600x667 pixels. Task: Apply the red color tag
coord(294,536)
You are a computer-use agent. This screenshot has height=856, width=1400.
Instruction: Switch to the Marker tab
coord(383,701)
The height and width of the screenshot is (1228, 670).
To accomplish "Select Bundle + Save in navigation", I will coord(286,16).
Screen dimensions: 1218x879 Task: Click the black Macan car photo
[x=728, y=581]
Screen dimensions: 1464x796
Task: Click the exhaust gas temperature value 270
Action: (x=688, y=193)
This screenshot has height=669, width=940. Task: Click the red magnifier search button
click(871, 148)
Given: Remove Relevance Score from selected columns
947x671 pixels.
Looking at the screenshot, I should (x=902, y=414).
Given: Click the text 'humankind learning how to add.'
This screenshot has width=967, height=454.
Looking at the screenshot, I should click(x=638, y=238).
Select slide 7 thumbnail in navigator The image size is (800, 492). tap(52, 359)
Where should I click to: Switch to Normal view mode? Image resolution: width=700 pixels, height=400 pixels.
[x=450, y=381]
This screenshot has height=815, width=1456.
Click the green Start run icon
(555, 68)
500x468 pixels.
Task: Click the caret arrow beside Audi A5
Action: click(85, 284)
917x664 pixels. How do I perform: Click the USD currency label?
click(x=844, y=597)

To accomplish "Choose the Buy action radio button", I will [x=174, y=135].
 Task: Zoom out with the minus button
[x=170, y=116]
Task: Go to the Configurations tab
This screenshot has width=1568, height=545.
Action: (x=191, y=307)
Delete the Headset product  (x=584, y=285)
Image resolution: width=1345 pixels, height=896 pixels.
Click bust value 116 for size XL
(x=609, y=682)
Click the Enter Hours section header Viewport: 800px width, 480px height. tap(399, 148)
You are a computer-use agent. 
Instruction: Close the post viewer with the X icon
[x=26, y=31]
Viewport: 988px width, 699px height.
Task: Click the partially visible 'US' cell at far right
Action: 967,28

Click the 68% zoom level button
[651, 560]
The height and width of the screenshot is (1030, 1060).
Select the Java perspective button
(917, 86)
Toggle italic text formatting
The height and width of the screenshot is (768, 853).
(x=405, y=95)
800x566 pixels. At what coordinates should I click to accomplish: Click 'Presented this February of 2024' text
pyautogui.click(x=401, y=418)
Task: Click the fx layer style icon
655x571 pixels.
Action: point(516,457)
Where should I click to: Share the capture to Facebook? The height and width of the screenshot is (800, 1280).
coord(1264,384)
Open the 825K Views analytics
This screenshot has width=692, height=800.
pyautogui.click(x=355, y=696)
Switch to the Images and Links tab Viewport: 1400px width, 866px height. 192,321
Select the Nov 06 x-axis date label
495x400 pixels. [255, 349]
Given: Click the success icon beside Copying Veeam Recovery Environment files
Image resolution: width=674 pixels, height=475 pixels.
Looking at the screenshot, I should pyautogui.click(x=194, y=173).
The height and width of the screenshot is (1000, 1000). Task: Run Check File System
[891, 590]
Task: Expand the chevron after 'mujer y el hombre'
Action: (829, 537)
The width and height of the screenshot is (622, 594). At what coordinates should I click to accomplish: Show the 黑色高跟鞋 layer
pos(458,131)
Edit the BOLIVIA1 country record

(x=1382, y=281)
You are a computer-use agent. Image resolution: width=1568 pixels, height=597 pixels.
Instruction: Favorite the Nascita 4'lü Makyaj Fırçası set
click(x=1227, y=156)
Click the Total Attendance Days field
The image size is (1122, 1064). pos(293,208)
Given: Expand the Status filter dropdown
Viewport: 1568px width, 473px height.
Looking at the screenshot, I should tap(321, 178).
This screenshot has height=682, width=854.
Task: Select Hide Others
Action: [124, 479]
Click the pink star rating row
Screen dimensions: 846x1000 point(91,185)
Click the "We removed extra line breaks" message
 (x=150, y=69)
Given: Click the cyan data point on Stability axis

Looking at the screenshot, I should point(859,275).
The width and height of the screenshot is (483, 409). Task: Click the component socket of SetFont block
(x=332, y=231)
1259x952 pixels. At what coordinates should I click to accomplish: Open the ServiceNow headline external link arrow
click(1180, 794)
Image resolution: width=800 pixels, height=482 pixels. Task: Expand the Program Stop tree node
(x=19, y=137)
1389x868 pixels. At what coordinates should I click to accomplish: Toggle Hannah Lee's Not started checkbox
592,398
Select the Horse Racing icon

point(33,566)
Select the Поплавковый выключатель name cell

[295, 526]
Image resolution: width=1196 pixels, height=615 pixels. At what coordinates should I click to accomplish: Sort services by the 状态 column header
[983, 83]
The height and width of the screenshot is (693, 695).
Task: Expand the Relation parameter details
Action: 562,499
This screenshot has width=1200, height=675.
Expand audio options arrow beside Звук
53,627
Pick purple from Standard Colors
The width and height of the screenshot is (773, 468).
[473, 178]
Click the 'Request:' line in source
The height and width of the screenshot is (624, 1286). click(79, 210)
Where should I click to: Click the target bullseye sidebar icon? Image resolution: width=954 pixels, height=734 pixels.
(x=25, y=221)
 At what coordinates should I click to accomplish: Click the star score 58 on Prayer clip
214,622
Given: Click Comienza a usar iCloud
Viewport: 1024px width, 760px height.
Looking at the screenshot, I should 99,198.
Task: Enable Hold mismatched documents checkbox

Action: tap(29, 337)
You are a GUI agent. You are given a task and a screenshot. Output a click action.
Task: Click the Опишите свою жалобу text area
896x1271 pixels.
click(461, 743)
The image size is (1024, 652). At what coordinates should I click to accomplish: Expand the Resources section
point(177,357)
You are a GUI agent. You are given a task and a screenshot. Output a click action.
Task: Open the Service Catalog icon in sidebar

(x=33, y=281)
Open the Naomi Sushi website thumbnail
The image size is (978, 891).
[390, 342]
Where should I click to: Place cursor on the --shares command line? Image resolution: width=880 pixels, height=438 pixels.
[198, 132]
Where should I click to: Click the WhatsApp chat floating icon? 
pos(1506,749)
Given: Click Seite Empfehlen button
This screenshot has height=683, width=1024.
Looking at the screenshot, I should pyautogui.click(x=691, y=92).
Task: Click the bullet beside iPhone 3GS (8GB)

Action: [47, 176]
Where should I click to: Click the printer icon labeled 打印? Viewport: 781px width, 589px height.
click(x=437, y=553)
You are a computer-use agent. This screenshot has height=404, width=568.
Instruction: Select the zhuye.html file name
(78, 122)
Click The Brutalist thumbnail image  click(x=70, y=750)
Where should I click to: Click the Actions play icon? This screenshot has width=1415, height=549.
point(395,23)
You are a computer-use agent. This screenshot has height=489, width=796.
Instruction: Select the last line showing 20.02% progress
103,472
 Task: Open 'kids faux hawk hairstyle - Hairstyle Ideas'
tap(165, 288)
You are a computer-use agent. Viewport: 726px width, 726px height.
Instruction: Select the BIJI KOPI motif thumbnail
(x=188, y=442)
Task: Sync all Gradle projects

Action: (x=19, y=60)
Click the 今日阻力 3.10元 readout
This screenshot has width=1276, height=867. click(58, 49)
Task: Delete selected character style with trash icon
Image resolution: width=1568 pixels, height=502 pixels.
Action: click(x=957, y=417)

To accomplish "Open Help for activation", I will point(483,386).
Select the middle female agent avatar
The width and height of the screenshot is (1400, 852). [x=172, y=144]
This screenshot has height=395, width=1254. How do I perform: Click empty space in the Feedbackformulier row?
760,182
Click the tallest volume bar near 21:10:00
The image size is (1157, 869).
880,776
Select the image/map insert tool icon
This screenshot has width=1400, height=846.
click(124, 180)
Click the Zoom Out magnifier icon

* [THE TASK]: Look over the listing. Pull out every line with the string "from" in it.

* [SOLUTION]:
Given: Remove Relevance Score from selected columns
Pick purple from Standard Colors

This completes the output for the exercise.